Artificial Intelligence (AI) is making inroads into every avenue of life, even religion, but despite the speculation that robots will take over many human activities, humans and God have qualities automatons can never replace.
Artificial intelligence (AI) is all around us. Most of us already know that voice recognition AI provides automated support for customer service systems, as well as digital assistants such as Apple’s Siri, Google Home, Amazon’s Alexa, and is behind driverless cars. But AI does so much more.
Hardly an exhaustive list, here are a few of the things artificial intelligence can do, according to Business Insider: Transcribe speech, recognize objects and images, translate languages, speak, recognize emotions and images of faces, recognize emotions and speech, drive, fly a drone, spot cancer better than humans, make certain types of medical diagnoses, detect crop disease, do legal case research, find errors and legal documents, beat 75% of Americans in a visual intelligence test, beat humans at jeopardy, beat the best human players at Texas hold ’em poker, identify potentially threatening weather, write poems that get published, write music, recommend songs you like, the breed better than humans, troll on Twitter, and more.

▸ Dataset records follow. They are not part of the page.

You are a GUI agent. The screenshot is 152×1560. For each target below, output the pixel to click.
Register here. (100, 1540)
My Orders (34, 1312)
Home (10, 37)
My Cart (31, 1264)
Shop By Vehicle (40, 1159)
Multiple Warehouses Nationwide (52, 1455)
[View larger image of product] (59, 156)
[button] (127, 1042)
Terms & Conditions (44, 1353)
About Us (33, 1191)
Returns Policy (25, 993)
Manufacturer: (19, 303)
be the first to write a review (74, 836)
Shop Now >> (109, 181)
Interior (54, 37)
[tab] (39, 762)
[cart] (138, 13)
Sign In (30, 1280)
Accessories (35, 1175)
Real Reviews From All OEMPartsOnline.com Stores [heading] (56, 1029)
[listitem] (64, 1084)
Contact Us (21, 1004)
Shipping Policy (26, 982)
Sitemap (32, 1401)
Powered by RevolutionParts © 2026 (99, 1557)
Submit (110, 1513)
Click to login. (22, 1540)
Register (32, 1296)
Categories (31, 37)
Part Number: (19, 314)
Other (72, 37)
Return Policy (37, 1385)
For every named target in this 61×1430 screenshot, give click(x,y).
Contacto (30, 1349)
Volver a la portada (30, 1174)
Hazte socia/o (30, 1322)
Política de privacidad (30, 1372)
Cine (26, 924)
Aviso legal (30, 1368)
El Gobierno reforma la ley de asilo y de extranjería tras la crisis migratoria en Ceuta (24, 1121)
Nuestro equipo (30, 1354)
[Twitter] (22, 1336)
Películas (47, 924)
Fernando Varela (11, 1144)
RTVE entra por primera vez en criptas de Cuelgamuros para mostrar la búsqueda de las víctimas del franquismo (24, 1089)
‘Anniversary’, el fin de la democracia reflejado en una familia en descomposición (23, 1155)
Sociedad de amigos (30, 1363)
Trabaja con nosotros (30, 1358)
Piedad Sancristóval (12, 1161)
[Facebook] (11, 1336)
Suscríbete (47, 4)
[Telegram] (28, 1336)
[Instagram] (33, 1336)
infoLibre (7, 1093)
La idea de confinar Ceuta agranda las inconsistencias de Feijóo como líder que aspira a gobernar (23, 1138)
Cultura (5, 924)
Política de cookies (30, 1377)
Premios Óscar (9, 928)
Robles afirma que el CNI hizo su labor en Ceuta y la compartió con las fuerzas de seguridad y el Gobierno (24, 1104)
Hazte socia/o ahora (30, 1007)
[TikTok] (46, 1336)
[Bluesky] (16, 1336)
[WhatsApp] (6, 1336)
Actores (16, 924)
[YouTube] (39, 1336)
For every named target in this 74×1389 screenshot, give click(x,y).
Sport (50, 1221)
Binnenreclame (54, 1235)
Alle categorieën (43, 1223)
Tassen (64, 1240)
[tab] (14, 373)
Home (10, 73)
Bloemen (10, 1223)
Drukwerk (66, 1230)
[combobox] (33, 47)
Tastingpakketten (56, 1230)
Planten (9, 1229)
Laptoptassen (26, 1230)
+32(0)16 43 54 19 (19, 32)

“Thus says the Lord, the King of Israel and his Redeemer, the Lord of hosts: ‘I am the first and I am the last; besides me there is no god.'”
Artificial intelligence is already making inroads in religion.
SanTO, short for Sanctified Theomorphic Operator, is a robot that resembles Catholic saint statuettes. SanTO is being hailed as the first Catholic robot and is programmed with 2000 years of knowledge about the Catholic faith, the BBC reported.
In the UK, the Church of England developed an Alexa “skill” that can read prayers and answer basic questions like “Who is God?”
Unquestionably, AI will be able to catalog all knowledge of canonical Scriptures, apocryphal and deuterocanonical writings, as well as religious writing by historians, clergy, theologians, scholars, and more. Then, be able to cross-reference all of these and connect the dots.
But religion isn’t simply a compendium of facts. There are worldviews, traditions, and that hard to quantify quality we call faith.
Many churches and denominations are already adopting AI, especially through the use of apps.
However, many argue that a robot can never interact and minister to another human being the way a fellow mortal can.
“‘You are my witnesses,’ declares the LORD, ‘and my servant whom I have chosen, that you may know and believe me and understand that I am he. Before me no god was formed, nor shall there be any after me.'”
– Isaiah 43:10
In his book entitled “The Promise of Artificial Intelligence: Reckoning and Judgment,” author Brian Cantwell Smith argues AI is “nowhere near developing systems that are genuinely intelligent.” Not only does he not envision that happening in the foreseeable future, but believes that no AI will reach human-level intelligence and judgment ever. What troubles Smith most is that we will become so impressed with AI’s prowess, we will shift our expectations of human intelligence. He argues that while we should learn to use AI for tasks it excels at, we should simultaneously strengthen our own commitment to judgment, ethics and the world.
“Then the LORD God formed a man from the dust of the ground and breathed into his nostrils the breath of life, and the man became a living being.”
– Genesis 2:7
Artificial intelligence creates false expectations, both welcomed and feared, of robots that can replace human beings, religious teachers, and even God.
And while many critics say AI can’t approximate human judgment, there is one ability robots or any artificial device will ever have: The ability to love.
God could have created human beings as robots or automatons that loved him, always obeyed, and never caused harm or evil.
But God recognized such a creation lacked value. Instead, God created human beings with free will. Humans were created with an extremely high level of intelligence – but most importantly – a mind that could reason and choose.
Not only do we have the freedom to choose and to love, but we also have the deep understanding to realize the consequences of our actions before we take them.